**WHAT THE EXERCISE ASKS**
Copy each line of the entries below that contains the string "option".

--*--

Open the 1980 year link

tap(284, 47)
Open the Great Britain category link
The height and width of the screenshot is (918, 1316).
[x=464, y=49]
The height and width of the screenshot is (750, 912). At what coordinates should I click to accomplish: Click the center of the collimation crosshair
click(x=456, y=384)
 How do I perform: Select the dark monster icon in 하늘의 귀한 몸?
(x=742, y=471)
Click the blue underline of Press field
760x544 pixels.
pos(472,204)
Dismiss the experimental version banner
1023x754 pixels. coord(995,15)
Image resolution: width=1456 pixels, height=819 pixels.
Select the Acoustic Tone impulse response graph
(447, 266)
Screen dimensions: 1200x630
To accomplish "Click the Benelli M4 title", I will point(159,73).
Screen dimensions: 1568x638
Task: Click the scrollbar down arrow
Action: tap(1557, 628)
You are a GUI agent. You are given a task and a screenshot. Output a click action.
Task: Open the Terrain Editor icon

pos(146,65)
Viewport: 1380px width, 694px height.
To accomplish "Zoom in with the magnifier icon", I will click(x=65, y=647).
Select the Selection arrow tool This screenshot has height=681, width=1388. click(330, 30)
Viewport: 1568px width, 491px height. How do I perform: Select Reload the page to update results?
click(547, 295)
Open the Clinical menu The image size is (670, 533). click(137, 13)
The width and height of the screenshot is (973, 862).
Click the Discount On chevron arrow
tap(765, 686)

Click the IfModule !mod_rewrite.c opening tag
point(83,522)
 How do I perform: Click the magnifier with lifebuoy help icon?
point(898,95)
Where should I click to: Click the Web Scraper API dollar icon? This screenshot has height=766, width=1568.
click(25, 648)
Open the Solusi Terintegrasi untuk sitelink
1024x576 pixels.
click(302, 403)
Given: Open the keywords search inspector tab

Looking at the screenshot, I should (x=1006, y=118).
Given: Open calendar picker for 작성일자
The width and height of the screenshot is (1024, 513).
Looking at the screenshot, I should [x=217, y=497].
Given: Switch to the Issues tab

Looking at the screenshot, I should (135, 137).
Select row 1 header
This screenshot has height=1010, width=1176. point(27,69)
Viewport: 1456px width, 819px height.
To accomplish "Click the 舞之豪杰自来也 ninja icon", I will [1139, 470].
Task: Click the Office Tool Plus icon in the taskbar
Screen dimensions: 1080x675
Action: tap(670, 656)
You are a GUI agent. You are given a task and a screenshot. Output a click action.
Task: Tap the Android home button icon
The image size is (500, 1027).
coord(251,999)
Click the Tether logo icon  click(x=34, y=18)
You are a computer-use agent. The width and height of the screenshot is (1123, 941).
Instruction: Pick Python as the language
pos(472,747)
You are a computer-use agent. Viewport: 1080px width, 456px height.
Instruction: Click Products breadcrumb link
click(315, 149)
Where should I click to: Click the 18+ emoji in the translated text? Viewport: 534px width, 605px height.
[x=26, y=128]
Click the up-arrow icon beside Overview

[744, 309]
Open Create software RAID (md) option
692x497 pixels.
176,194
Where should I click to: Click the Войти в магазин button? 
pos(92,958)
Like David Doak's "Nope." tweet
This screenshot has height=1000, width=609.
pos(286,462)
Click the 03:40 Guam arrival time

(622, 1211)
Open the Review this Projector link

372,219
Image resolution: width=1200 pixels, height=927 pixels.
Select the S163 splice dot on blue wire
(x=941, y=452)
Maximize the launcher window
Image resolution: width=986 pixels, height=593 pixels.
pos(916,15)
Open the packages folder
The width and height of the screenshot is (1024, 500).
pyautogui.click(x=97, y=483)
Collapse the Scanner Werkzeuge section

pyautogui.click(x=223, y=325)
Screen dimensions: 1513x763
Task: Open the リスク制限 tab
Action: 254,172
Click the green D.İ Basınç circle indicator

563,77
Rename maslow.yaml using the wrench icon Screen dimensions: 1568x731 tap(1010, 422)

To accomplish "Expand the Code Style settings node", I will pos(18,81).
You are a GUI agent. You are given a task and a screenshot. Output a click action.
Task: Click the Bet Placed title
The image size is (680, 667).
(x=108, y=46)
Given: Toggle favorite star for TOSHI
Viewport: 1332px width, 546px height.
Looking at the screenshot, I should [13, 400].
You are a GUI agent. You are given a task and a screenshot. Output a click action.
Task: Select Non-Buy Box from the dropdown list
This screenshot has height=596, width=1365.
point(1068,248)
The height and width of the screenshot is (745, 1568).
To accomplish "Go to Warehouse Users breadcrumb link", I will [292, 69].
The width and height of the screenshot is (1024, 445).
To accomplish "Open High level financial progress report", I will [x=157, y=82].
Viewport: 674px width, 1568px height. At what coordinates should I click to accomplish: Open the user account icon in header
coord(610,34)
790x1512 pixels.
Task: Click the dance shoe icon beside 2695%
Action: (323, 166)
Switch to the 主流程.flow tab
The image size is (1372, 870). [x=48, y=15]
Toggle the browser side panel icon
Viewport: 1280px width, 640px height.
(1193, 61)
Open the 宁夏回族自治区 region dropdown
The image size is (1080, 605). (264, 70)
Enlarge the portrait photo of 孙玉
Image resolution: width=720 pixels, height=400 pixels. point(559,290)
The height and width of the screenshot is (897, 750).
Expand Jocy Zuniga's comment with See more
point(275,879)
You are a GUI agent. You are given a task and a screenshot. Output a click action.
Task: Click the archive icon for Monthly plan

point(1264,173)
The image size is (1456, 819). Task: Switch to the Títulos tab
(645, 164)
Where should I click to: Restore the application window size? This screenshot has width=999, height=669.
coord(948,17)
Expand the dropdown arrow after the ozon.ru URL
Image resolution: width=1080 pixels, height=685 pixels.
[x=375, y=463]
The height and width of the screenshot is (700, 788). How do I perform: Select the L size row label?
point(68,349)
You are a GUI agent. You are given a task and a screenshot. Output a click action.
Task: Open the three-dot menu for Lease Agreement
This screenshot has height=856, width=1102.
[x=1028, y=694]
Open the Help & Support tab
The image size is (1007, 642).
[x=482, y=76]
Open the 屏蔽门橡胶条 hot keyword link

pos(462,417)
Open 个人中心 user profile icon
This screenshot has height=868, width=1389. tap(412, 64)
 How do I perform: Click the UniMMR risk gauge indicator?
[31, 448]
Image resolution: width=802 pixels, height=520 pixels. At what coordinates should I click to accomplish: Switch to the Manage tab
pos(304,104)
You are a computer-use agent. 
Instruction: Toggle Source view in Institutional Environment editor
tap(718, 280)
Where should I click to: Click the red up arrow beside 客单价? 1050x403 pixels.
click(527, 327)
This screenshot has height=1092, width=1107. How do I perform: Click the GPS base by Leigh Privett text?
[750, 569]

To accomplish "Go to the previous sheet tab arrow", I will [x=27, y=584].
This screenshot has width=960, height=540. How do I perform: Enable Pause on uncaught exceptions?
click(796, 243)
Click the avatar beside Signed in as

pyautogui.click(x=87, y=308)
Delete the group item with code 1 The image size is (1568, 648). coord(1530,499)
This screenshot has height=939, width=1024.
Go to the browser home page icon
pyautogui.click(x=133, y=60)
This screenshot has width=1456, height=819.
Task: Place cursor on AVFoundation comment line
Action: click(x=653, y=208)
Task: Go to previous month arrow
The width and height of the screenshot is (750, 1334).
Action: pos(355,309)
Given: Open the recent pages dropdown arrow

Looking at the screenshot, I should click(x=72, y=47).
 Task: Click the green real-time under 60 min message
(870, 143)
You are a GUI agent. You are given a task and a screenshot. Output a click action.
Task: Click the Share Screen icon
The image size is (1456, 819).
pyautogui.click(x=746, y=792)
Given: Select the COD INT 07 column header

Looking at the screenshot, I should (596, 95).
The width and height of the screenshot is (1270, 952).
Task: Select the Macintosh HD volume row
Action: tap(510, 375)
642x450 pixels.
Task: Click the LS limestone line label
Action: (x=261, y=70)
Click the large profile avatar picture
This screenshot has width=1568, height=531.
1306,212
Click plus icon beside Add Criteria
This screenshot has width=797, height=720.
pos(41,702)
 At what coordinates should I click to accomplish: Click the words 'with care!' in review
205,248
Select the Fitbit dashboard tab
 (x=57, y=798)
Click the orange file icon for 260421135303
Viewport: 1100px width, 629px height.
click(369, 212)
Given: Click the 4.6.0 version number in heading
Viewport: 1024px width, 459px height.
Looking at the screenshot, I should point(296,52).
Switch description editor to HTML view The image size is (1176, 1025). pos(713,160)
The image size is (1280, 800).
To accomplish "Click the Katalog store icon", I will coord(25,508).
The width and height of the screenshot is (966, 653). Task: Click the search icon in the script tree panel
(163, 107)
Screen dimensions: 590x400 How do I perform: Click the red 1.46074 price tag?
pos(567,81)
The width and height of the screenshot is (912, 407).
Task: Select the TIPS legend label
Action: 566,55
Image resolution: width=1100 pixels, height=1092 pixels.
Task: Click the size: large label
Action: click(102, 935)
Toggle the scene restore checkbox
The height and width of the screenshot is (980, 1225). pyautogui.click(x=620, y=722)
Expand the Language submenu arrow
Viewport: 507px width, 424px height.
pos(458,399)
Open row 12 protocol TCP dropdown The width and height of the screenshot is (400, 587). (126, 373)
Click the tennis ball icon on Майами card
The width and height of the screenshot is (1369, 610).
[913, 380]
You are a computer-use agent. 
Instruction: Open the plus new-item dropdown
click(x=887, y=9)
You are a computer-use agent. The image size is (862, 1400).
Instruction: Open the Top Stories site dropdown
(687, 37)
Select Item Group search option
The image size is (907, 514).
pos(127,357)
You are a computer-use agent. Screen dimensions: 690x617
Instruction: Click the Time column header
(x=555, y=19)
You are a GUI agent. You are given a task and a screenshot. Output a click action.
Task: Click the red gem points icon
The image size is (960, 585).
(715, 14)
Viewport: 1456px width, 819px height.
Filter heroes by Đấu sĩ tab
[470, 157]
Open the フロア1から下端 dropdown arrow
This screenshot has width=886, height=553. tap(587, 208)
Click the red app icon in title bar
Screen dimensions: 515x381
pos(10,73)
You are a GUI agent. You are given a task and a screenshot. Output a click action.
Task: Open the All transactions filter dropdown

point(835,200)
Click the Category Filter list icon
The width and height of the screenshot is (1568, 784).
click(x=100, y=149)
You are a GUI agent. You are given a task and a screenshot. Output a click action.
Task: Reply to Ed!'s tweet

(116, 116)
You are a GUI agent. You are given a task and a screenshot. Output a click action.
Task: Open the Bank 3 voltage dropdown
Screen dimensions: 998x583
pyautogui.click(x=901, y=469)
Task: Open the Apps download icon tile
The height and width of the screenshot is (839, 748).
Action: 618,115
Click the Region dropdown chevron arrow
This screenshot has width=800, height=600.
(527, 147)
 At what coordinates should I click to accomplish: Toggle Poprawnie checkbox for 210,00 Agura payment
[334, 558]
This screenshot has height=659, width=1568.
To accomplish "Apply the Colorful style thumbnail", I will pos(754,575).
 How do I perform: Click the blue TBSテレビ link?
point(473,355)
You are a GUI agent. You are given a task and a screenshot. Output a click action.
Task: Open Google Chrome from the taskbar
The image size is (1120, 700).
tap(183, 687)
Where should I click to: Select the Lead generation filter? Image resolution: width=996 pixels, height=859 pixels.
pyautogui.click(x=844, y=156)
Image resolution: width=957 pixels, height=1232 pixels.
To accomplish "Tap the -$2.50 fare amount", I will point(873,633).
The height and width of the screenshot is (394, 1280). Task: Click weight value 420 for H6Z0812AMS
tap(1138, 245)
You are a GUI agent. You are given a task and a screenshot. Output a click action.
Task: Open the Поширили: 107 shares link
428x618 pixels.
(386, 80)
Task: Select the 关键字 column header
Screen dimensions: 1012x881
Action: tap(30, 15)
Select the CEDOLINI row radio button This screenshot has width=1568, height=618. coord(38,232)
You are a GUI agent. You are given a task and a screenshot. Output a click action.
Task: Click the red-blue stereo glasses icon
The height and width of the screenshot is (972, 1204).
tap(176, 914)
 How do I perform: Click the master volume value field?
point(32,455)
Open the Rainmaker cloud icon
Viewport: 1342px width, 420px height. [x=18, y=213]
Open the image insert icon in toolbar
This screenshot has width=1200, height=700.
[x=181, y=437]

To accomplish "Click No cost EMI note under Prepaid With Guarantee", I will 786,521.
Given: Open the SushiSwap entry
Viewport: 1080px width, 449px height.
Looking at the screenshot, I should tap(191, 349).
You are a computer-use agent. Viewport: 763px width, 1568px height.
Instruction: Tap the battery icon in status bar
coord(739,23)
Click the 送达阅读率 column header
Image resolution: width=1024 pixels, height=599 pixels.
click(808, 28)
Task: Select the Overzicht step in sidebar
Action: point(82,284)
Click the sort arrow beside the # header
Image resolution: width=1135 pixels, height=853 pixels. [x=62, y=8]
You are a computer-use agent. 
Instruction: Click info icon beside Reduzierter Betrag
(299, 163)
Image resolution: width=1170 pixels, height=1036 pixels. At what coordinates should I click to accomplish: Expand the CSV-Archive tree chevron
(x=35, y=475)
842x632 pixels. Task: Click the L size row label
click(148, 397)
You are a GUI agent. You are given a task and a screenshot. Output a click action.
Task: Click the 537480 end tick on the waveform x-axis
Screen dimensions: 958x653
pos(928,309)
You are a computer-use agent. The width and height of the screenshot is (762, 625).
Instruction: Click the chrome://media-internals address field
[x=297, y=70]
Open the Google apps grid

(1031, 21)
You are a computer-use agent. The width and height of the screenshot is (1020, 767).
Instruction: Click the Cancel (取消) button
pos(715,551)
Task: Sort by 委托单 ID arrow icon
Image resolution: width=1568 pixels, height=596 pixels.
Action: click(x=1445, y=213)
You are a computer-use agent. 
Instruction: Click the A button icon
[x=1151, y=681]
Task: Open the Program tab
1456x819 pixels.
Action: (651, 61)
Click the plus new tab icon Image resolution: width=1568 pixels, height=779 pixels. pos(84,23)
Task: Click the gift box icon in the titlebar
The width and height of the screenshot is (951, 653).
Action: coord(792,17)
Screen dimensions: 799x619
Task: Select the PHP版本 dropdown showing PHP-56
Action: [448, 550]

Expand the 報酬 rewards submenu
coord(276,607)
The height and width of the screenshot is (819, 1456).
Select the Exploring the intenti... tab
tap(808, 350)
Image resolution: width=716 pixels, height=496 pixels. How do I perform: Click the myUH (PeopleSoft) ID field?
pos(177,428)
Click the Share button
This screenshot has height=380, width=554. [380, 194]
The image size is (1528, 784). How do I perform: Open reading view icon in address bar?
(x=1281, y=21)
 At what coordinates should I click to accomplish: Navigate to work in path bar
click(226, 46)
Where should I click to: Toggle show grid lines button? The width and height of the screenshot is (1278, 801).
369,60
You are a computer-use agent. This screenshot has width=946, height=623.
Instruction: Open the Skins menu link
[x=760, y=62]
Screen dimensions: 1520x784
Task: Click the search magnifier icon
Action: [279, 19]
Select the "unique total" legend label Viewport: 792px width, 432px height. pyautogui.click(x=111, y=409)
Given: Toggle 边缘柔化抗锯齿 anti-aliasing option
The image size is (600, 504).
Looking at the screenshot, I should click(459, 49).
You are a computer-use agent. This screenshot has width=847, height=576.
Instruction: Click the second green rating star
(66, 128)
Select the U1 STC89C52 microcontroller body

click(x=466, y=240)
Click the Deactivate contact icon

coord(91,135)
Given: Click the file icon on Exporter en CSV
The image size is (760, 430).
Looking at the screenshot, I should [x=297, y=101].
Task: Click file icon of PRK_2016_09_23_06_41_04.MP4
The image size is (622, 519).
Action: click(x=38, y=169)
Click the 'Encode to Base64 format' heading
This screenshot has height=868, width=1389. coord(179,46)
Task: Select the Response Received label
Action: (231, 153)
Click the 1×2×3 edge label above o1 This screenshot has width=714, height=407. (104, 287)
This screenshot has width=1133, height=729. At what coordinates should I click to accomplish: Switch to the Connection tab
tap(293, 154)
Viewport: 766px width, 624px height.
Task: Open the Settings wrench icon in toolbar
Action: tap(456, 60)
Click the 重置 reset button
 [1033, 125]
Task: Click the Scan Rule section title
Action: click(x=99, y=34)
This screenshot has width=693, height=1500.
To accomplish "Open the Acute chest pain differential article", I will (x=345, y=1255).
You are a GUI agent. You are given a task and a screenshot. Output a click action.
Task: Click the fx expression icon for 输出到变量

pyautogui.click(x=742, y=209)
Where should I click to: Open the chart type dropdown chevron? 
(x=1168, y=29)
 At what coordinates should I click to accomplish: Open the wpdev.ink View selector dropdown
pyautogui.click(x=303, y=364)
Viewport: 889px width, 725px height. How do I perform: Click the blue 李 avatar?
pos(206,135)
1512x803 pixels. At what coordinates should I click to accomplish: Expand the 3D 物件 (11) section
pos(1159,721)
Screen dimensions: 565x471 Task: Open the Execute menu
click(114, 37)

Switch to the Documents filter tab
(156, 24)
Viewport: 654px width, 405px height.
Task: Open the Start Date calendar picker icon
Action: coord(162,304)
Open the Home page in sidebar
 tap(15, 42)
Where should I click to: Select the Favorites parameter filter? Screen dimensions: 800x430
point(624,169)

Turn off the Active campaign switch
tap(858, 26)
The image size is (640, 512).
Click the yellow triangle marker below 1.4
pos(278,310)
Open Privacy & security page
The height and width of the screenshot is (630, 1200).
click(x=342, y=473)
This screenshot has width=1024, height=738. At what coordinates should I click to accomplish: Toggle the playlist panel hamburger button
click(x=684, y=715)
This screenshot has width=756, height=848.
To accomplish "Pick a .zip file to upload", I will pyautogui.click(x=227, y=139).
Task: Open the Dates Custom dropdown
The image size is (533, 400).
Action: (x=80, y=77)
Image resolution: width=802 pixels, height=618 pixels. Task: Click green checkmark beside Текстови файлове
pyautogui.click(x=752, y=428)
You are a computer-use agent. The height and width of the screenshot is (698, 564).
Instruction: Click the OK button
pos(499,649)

--*--

**OUTPUT**
Open Create software RAID (md) option
Select Item Group search option
Given: Toggle 边缘柔化抗锯齿 anti-aliasing option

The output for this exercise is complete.